To her surprise, she saw she’d missed seven calls from him. She’d also received an email whose subject line read: Creed.
“Oh my God,” said Robin out loud.
She sped up, wanting to get away from the hordes of suited men still walking the streets, to be alone and able to concentrate. Retreating at last into the dark doorway of a gray stone office block, she opened the email. After reading it through three times, to make absolutely sure her eyes weren’t deceiving her, she called Strike back.
“There you are!” he said, answering on the first ring. “Guess what?”
“What?”
“I’ve found Douthwaite!”
“You’ve what?” gasped Robin, attracting the startled attention of a sober-looking City gent shuffling past in the dark, holding a tightly furled umbrella. “How?”
“Names,” said Strike, who sound elated. “And Pat listening to hits of the seventies.”
“I don’t—”
“He called himself Jacks first time, right? Well, Terry Jacks had a massive hit with a song called ‘Seasons in the Sun’ in ’74. They played it this afternoon. We know Douthwaite fancied himself a singer, so I thought, bet that’s where he got the idea for ‘Jacks’…”
Robin could hear Strike pacing. He was evidently as excited as she felt.
“So then I went back to Oakden’s book. He said Douthwaite’s ‘Longfellow Serenade’ was a particular hit with the ladies. I looked it up. That was one of Neil Diamond’s. So then,” said Strike, “I start Googling Steve Diamond…

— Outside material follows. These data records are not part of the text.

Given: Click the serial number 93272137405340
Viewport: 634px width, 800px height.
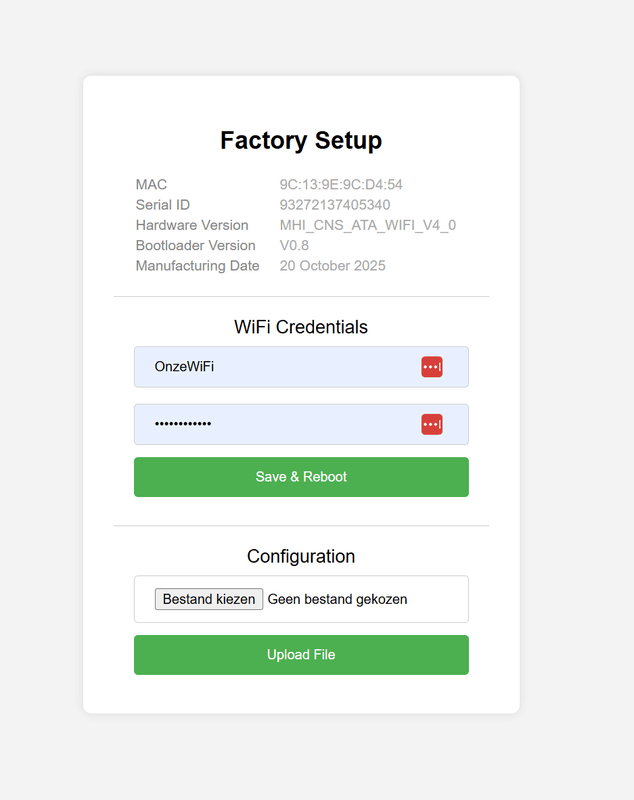Looking at the screenshot, I should click(334, 205).
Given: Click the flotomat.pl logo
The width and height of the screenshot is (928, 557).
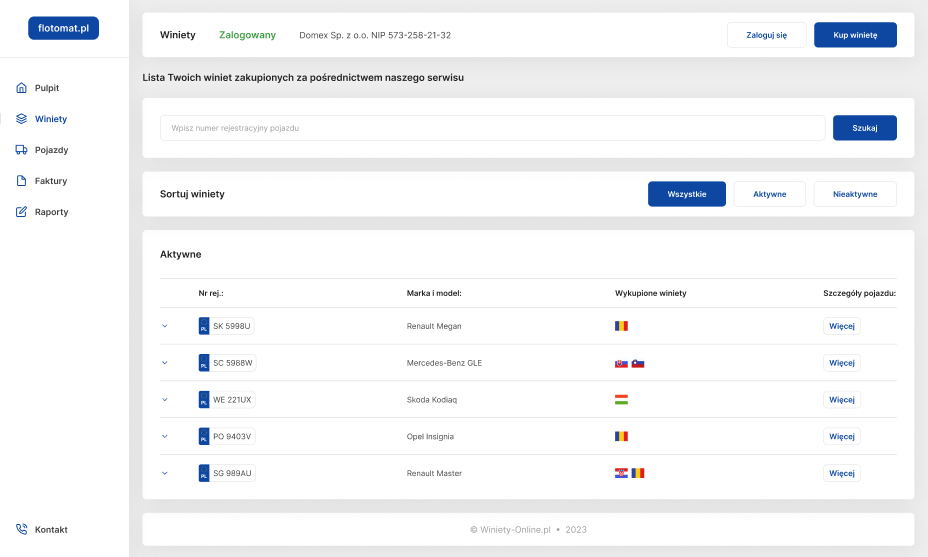Looking at the screenshot, I should point(63,29).
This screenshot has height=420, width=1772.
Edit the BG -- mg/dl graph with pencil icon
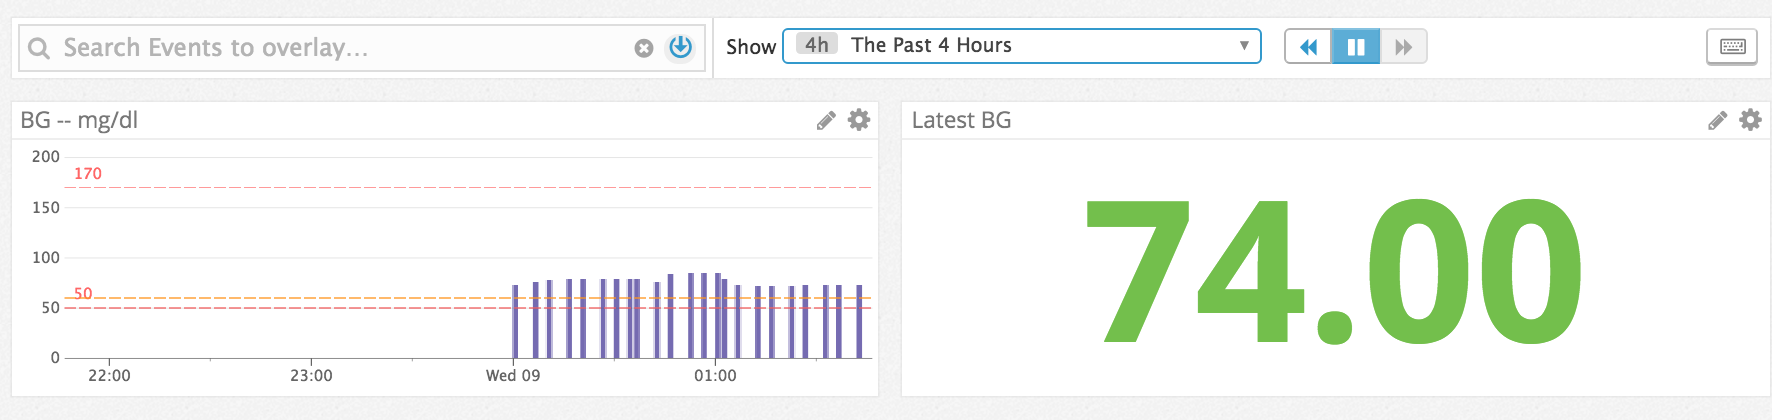click(826, 121)
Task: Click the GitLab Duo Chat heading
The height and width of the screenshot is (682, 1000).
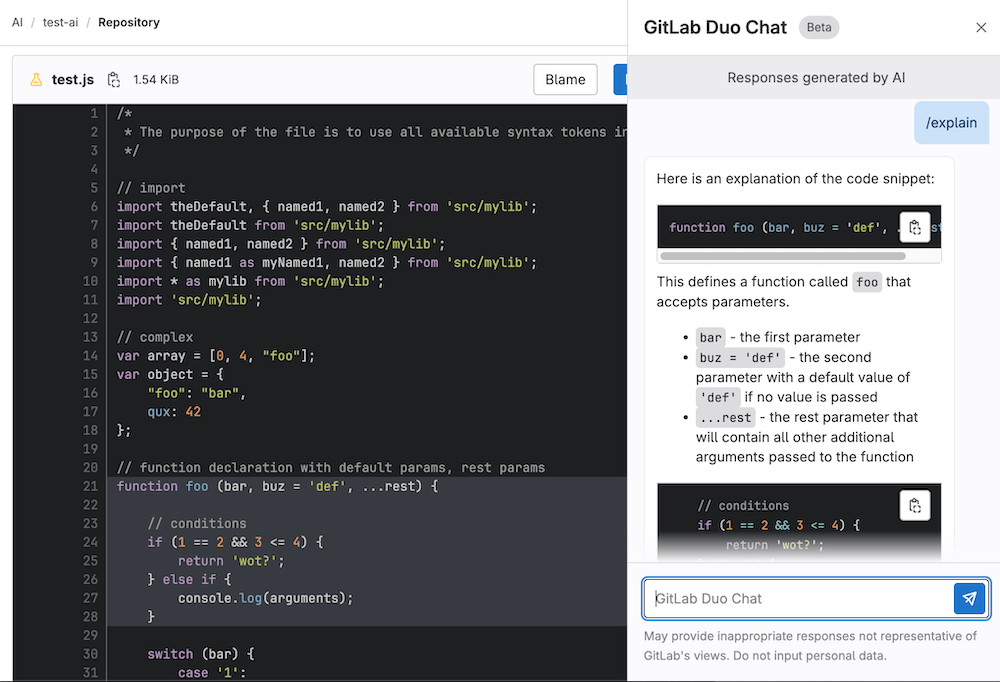Action: coord(714,27)
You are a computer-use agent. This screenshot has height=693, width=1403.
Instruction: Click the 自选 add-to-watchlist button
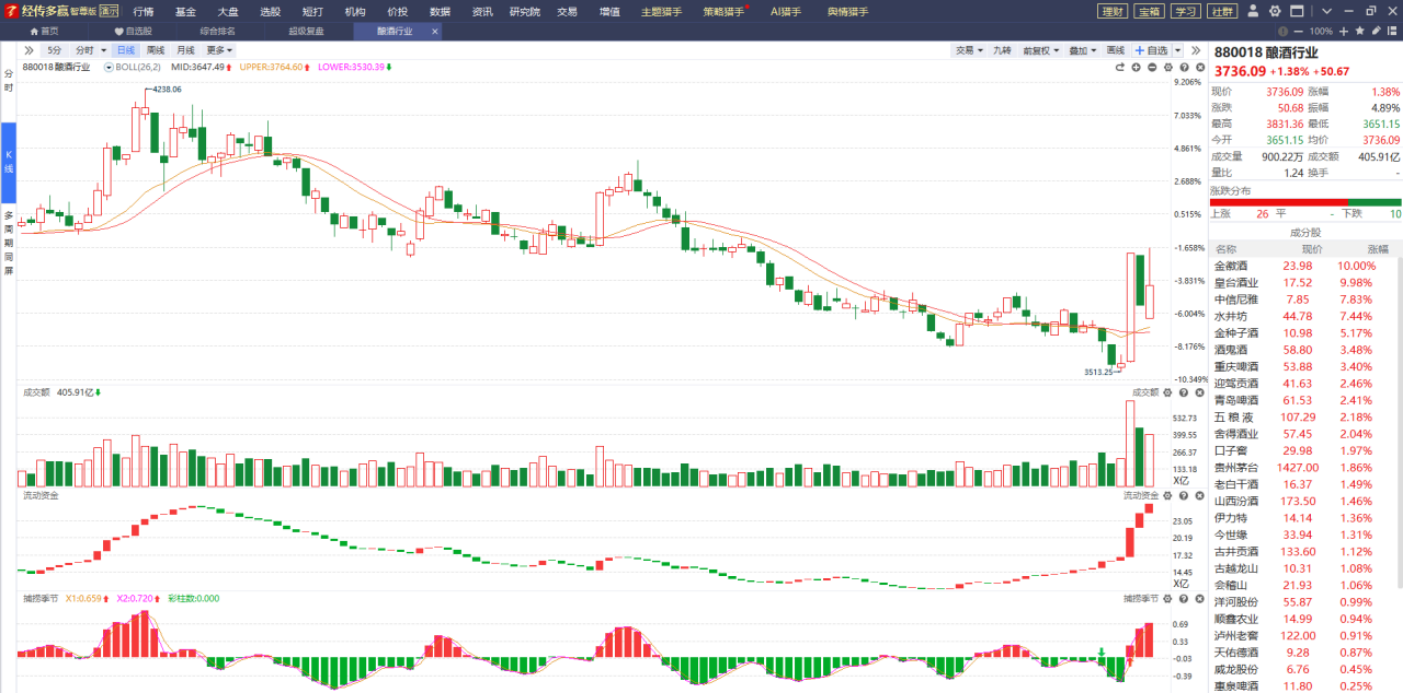(1151, 50)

“I’m about to text you a picture,” said Strike. “Stand by.”
Robin took the phone away from her ear and waited. Within a few seconds, the text arrived, and she opened the accompanying picture.
A sweaty, red-faced, balding man in his sixties was singing into a microphone. He wore a turquoise T-shirt stretched over a sizable belly. A chain still hung around his neck, but the only other resemblance to the picture of the spiky-haired, cheeky chap in his kipper tie were the eyes, which were as dark and bright as ever.
“It’s him,” Robin said.
“That picture came off the website of a pub in Skegness,” said Strike. “He’s still a karaoke king and he co-owns and runs a bed and breakfast up there, with his wife Donna. I wonder,” said Strike, “whether she realizes his name hasn’t always been Diamond?”
“This is amazing!” said Robin, so jubilant that she began to walk down the street again, purely to use the energy now surging through her. “You’re brilliant!”
“I know,” said Strike, with a trace of smugness. “So, we’re going to Skegness. Tomorrow.”